Povera Guglielminetti, si potrebbe dire. Anche se è vero che per parte sua Amalia, fin dal giorno del primo invito per «un incontro molto savio e molto poco romantico» (4 ottobre 1907), mostra di possedere le proprie armi: intelligenza, sensibilità, consapevolezza di sé, fortezza d’animo, capacità di sentire e, per quel che importa, di scrivere. Basta leggere la lettera del 24 marzo 1908 per rendersene conto: «Perché mi fate piangere, Guido, perché mi fate rimpiangere quel poco che v’ho dato di me?». E del resto se la spada d’amore, come la chiamerà Umberto Saba, si rivolge fin da subito contro di lei, resta comunque la posizione di Guido, tra malattia esistenziale e malattia fisica (la tisi, a cui allude spessissimo), tra libera scelta e costrizione, la meno invidiabile.

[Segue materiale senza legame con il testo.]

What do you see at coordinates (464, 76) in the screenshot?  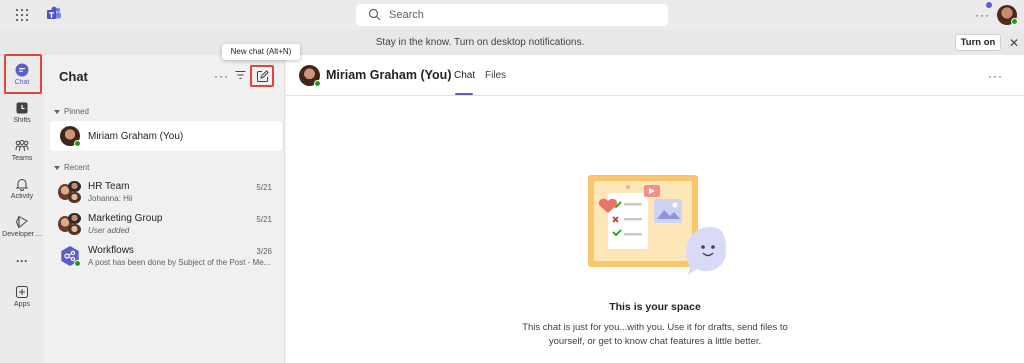 I see `tab-chat: Chat` at bounding box center [464, 76].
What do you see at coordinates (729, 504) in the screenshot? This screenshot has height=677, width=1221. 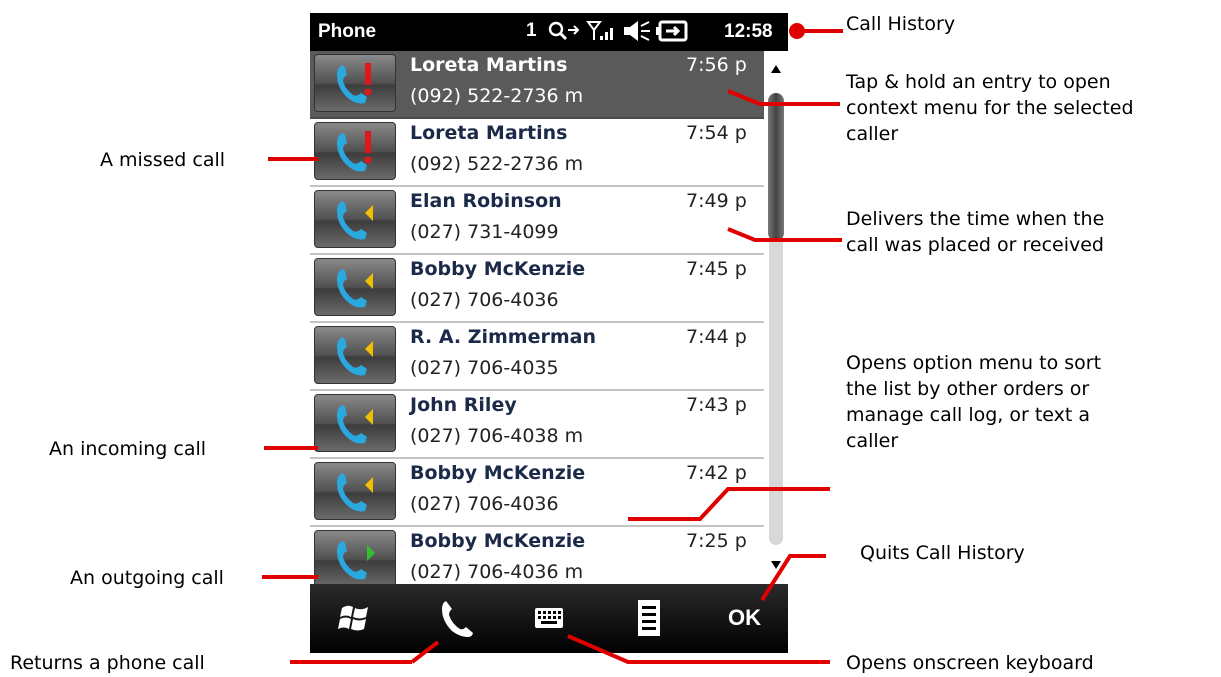 I see `pointer-options` at bounding box center [729, 504].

«Voi siete lo spirito più affine al mio, come predilezioni e come sogni», scrive Gozzano ad Amalia. Eppure è la differenza delle rispettive posizioni, che può apparire perfino schematica, come se si trattasse di ruoli e di uno spartito già scritti, a rendere così viva questa storia di un amore non dato o realizzato (se non in un unico incontro poi deplorato da entrambi), quindi non senza fatica dirottato, se mai possibile, in amicizia. Alcune lettere sono davvero splendide. Soprattutto, questa corrispondenza non appare mai interlocutoria, come se non conoscesse momenti di stanca. E questo può perfino sorprendere trattandosi della «filosofia gelida» del più imprendibile io poetico del Novecento italiano. Ma proprio questa maschera, evidentemente, è stata di Gozzano la doppia, invariabile verità.